Task to carry out. Transcribe each line of the records below exactly, excluding any embedded images.

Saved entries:
------------------------------------------------
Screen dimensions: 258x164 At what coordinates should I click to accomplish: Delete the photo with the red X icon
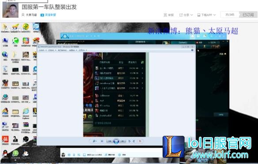(140, 141)
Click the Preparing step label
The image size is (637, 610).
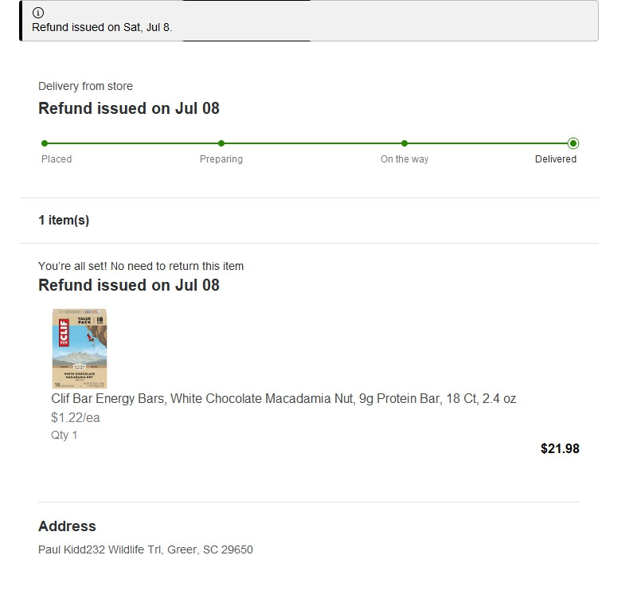click(x=221, y=159)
------------------------------------------------
Answer.
Screen dimensions: 258x164 At what coordinates should I click to accomplish: Delete the photo with the red X icon
(140, 141)
Click the Preparing step label
The image size is (637, 610).
click(x=221, y=159)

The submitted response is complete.